FAZIT: DAS 10-PROZENT-MÄRCHEN IST EIN SYSTEMISCHER DENKFEHLER

Die Aussage „Bei Immobilien gehen immer zehn Prozent“ ist aus meiner Sicht eine der hartnäckigsten Fehlannahmen bei Kaufpreisverhandlungen. Sie wird teilweise von Kaufinteressenten weitergetragen. Teilweise von Verkäufern erwartet.
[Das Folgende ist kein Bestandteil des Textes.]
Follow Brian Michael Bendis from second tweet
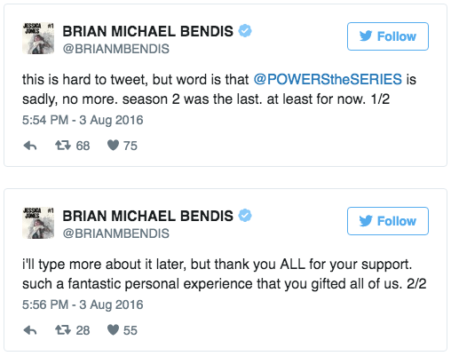Image resolution: width=451 pixels, height=356 pixels. (388, 221)
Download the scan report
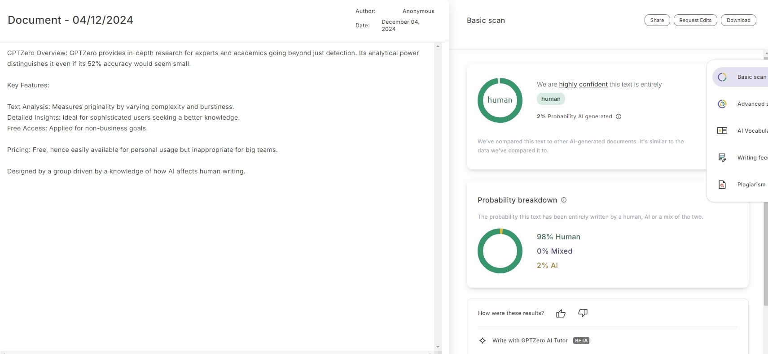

Und teilweise von Maklern selbst erzeugt.
Dadurch entsteht ein Kreislauf:
  • Ein Eigentümer hat einen Wunschpreis.
  • Ein Makler bestätigt ihn möglicherweise, um den Auftrag zu gewinnen.
  • Die Immobilie startet zu hoch in den Markt.
  • Die Nachfrage bleibt hinter den Erwartungen zurück.
  • Der Preis wird reduziert.
  • Der Käufer erlebt einen Abschlag.
  • Und daraus entsteht die Überzeugung: „Bei Immobilien gehen eben zehn Prozent.“
Beim nächsten Objekt beginnt derselbe Mechanismus erneut.
Genau deshalb sollten wir nicht über pauschale Prozentsätze sprechen. Wir sollten über Werte sprechen.
  • Über Zustand.
  • Über Marktbedingungen.
  • Über nachvollziehbare Risiken.
  • Über echte Mängel.
  • Über bereits eingepreiste Altersmerkmale.
  • Und über eine realistische Preisfindung.
Bei einer überteuerten Immobilie können zehn Prozent Preisnachlass viel zu wenig sein. Bei einer marktgerecht eingepreisten Immobilie können zehn Prozent vollkommen unbegründet sein.
Und eine Modernisierungsliste kann ein wichtiges Instrument für eine Preisverhandlung sein – sie ist aber keine automatische Abzugsliste.
Am Ende zählt nicht, wie groß der Rabatt war. Es zählt, ob der gezahlte Kaufpreis zur Immobilie und zum Markt passt.

Ein Rabatt ist keine Immobilienbewertung.

Und zehn Prozent sind keine Marktregel.